Corriere della Sera - La Lettura

Il racconto dell’Exodus è fede: non solo arte

- Di SAFET ZEC

Ho sempre vissuto l’arte come una religione. Con totale dedizione. Ma mi sono reso conto della sacralità di alcune mie opere solo quando la Chiesa cattolica mi ha invitato a esporle, qui in Italia, la mia seconda patria, in luoghi di culto di straordina­ria importanza. I miei pani, gli abbracci, le mani tese, opere nate dal dolore, dalla disperazio­ne, dalla profonda sofferenza di avere attraversa­to la tragedia di un conflitto devastante, sono state richieste e accolte nella Chiesa del Gesù e a San Salvatore in Lauro a Roma, nel Santuario di Loreto. Sono immagini legate a emozioni sconvolgen­ti e atroci vissute quando con la mia famiglia fui costretto ad abbandonar­e la Bosnia e la mia città, Sarajevo, dilaniate da un’atroce guerra fratricida. Immagini indelebili che, tratte dalla memoria, sono riuscito a liberare e fissare sulla tela a Venezia, città profondame­nte amata dove vivo dal 1998.
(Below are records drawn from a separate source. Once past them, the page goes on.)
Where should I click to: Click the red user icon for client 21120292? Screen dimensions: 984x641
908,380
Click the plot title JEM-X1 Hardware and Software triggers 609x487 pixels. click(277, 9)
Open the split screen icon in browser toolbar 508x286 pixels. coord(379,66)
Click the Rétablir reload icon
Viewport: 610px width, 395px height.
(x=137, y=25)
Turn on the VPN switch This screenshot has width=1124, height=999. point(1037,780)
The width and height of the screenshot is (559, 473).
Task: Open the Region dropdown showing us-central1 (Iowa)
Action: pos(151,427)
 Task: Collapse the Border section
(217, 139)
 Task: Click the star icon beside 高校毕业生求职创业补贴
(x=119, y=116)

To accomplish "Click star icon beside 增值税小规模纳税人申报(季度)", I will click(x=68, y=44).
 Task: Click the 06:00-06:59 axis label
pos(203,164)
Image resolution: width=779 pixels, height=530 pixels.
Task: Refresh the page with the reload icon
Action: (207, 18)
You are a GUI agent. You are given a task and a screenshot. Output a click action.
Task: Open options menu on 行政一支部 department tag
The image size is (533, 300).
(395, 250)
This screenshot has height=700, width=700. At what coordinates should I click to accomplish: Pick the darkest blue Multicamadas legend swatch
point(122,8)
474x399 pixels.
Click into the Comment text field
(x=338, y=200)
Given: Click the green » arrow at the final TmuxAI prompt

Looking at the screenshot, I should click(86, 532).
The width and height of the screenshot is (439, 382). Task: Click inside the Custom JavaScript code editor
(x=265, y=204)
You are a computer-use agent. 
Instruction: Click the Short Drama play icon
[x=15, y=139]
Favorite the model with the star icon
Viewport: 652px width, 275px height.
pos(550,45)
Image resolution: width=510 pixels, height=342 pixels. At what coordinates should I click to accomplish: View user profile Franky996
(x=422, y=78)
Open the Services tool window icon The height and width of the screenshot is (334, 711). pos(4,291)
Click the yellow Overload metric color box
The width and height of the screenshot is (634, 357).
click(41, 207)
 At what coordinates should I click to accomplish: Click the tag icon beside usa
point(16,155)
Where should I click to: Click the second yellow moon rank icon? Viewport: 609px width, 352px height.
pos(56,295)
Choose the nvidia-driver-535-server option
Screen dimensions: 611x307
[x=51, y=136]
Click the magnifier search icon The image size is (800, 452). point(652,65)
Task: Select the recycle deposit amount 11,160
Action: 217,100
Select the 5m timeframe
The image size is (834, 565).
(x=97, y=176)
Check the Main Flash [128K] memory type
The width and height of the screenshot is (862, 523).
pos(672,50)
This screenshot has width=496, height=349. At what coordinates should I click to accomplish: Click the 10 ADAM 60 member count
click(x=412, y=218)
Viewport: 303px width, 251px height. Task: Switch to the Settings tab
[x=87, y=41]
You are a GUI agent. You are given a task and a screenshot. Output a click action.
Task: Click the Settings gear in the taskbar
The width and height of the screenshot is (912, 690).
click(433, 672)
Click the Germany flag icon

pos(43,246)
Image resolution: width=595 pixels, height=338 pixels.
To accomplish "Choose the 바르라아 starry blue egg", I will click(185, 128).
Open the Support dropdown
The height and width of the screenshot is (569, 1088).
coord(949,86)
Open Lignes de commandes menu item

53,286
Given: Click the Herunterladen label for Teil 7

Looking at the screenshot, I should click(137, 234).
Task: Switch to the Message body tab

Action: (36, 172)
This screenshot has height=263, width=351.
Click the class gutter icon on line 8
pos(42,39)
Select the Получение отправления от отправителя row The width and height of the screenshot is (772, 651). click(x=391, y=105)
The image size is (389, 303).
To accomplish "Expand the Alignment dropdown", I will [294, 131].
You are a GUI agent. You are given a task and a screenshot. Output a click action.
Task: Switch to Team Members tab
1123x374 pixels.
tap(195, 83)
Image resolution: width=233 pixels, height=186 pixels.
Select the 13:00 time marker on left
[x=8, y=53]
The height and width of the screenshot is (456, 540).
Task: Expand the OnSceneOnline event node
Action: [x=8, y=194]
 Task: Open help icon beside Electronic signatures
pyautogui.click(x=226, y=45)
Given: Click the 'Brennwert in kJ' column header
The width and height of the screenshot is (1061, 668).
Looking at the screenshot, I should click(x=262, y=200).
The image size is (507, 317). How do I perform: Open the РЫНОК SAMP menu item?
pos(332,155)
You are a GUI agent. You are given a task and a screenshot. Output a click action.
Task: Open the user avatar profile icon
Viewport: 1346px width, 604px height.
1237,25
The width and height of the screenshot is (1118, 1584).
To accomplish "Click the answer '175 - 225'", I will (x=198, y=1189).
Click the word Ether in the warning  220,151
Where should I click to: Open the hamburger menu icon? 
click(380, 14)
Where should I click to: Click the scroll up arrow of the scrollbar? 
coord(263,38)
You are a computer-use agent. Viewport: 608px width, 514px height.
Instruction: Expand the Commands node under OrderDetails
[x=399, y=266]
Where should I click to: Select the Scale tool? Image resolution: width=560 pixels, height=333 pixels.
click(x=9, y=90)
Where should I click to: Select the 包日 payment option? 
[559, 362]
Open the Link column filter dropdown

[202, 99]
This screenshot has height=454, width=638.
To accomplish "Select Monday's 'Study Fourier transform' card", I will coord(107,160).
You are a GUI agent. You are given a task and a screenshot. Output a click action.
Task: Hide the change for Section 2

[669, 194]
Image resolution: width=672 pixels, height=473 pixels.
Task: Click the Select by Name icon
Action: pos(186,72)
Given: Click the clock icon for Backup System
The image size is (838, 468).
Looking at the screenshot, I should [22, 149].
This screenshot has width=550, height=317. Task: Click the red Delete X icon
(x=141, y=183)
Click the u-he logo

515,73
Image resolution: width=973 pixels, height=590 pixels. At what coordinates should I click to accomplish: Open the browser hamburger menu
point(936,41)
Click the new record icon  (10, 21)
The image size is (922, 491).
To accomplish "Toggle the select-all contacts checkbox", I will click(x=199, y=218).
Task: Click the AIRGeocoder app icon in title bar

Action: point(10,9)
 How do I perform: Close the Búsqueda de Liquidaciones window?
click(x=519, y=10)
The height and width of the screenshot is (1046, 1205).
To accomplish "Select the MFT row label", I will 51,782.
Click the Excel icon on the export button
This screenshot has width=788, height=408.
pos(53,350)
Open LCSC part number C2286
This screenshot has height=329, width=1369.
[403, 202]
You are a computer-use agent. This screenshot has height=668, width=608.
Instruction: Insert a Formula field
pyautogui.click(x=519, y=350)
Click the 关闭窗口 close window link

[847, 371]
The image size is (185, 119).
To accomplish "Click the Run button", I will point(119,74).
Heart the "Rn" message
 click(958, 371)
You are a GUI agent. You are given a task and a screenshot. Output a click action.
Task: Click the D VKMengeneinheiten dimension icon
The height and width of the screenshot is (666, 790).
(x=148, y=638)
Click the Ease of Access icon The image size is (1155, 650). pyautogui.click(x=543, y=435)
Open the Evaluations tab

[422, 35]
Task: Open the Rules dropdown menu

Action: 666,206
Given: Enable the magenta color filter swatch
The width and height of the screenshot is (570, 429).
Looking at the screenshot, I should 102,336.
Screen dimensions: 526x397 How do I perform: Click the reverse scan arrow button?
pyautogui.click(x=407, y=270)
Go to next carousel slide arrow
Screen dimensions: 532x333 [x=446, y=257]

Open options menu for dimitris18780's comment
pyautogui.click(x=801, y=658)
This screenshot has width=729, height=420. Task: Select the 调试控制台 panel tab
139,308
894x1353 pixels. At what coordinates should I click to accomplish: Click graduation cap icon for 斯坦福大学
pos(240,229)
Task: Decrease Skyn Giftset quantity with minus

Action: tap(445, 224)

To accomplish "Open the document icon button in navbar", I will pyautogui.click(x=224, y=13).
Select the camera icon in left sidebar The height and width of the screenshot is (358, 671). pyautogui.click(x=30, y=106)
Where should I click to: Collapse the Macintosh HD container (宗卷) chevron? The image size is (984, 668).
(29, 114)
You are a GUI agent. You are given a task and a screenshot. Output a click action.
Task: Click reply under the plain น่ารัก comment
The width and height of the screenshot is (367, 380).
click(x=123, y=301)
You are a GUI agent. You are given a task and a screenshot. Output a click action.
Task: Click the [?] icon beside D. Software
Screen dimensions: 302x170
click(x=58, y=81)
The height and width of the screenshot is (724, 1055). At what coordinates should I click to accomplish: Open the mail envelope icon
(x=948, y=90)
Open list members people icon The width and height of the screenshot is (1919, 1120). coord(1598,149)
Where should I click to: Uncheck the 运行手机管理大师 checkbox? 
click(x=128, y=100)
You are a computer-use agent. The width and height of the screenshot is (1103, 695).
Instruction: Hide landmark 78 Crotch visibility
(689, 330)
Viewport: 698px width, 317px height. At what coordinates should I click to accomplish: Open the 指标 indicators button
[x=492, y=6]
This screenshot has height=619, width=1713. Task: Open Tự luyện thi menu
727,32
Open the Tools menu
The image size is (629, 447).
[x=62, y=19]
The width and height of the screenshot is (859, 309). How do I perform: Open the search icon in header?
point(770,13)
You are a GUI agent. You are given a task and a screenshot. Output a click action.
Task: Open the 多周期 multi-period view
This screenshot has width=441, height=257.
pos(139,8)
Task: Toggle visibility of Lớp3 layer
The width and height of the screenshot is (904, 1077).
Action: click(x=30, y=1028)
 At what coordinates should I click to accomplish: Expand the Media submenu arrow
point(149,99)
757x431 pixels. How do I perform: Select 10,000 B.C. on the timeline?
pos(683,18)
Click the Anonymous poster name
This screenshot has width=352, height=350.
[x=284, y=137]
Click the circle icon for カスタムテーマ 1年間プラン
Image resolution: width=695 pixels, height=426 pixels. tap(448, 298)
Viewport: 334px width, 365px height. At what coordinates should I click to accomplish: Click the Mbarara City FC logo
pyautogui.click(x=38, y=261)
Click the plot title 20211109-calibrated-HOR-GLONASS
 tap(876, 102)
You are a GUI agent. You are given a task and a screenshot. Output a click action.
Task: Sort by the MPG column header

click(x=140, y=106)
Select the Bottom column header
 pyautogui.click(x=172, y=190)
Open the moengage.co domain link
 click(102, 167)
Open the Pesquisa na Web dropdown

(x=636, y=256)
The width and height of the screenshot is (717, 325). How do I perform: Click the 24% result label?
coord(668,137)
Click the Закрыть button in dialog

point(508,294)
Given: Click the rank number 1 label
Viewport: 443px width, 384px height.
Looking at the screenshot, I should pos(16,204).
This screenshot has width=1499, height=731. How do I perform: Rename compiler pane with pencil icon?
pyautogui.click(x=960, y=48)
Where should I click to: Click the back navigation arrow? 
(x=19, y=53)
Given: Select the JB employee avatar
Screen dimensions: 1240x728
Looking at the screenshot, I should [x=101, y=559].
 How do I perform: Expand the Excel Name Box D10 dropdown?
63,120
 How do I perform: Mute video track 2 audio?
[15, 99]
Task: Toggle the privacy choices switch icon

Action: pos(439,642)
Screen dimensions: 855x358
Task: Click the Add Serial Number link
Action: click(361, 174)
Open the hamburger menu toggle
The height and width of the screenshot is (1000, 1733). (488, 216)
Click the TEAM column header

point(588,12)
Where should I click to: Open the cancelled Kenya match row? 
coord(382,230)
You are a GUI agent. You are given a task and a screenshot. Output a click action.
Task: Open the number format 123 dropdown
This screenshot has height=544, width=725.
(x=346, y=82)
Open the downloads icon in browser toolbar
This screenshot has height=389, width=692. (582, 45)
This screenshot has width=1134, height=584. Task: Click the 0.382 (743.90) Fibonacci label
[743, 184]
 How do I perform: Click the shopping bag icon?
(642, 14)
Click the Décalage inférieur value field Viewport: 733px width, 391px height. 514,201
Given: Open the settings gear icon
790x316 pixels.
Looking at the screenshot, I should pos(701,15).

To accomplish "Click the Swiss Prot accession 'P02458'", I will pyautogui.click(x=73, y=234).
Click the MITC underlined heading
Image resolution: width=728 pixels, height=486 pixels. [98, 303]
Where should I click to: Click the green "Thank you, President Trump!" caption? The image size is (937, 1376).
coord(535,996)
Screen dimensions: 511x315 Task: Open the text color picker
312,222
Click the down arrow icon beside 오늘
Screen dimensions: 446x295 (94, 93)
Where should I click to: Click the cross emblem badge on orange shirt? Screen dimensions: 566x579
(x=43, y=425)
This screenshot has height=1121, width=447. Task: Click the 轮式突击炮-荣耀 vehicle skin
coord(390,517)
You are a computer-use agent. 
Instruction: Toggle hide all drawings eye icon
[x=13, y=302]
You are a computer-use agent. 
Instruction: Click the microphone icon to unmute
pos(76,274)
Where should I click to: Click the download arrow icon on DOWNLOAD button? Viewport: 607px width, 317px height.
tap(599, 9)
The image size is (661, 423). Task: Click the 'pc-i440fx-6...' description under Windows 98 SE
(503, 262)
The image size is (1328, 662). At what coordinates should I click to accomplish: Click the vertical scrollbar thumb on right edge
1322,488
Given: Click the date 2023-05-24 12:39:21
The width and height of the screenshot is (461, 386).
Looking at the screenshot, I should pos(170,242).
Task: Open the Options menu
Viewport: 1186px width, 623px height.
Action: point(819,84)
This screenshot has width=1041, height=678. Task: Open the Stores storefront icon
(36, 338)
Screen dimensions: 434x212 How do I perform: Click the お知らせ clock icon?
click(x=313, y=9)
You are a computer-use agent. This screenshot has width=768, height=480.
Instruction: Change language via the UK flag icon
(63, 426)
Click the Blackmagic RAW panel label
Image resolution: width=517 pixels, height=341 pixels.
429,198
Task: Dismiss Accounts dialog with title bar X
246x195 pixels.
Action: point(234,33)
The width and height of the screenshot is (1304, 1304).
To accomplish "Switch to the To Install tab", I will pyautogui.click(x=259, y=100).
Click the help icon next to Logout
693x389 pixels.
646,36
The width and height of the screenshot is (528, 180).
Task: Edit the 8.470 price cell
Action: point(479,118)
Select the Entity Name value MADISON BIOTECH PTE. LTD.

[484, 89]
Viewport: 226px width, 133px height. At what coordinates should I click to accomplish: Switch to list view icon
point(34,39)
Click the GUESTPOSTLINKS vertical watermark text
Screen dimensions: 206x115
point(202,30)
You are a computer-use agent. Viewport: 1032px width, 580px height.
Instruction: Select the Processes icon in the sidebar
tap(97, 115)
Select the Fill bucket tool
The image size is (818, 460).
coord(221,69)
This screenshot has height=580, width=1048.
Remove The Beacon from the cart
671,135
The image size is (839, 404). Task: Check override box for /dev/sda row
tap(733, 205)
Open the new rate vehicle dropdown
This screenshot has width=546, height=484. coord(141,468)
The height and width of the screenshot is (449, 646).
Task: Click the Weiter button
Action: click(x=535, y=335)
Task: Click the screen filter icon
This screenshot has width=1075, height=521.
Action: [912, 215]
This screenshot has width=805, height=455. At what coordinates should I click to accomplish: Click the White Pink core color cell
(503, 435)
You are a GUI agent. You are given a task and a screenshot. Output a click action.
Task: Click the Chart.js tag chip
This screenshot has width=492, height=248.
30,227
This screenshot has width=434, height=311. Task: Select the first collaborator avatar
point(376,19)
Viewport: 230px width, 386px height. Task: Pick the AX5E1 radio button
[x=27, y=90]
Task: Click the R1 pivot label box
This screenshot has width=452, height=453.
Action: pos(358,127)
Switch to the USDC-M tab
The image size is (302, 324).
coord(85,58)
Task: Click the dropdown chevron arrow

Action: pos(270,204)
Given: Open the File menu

Perché dico che vivo l’arte come una religione? Perché ho sempre avuto una fede cieca nel valore dell’arte e nei valori che solo l’opera dell’artista trasmette attraverso un linguaggio senza barriere.

L’ispirazion­e e l’impulso a creare le opere che compongono Exodus li ho sentiti nascere in me come un’esigenza irrinuncia­bile nel momento in cui per la prima volta entrai nella Chiesa della Pietà dove ero stato invitato a esporre una selezione delle mie opere da maggio a novembre 2017 in concomitan­za con la 57ª Biennale d’Arte contempora­nea di Venezia. Nel «dare vita» a Exodus ho voluto esprimere la mia denuncia contro ogni guerra e contro l’indifferen­za diffusa nel mondo occidental­e nei confronti dell’esodo di milioni di persone. Il mio grido di dolore contro ogni violenza. Una testimonia­nza anche personale, intensa e terribile contro il dramma dello sradicamen­to e della fuga. Exodus, che fin dal titolo richiama la dimensione biblica dell’esodo di centinaia di migliaia di migranti giunti in Europa, è un lavoro che dà voce e forma alla condanna di ogni guerra attraverso una sequenza di figure dolenti e disperate. Uomini, donne, bambini cui tutto viene sottratto, anche il futuro, salvo — forse — la speranza di trovare accoglienz­a in una altra terra, in un altro mondo.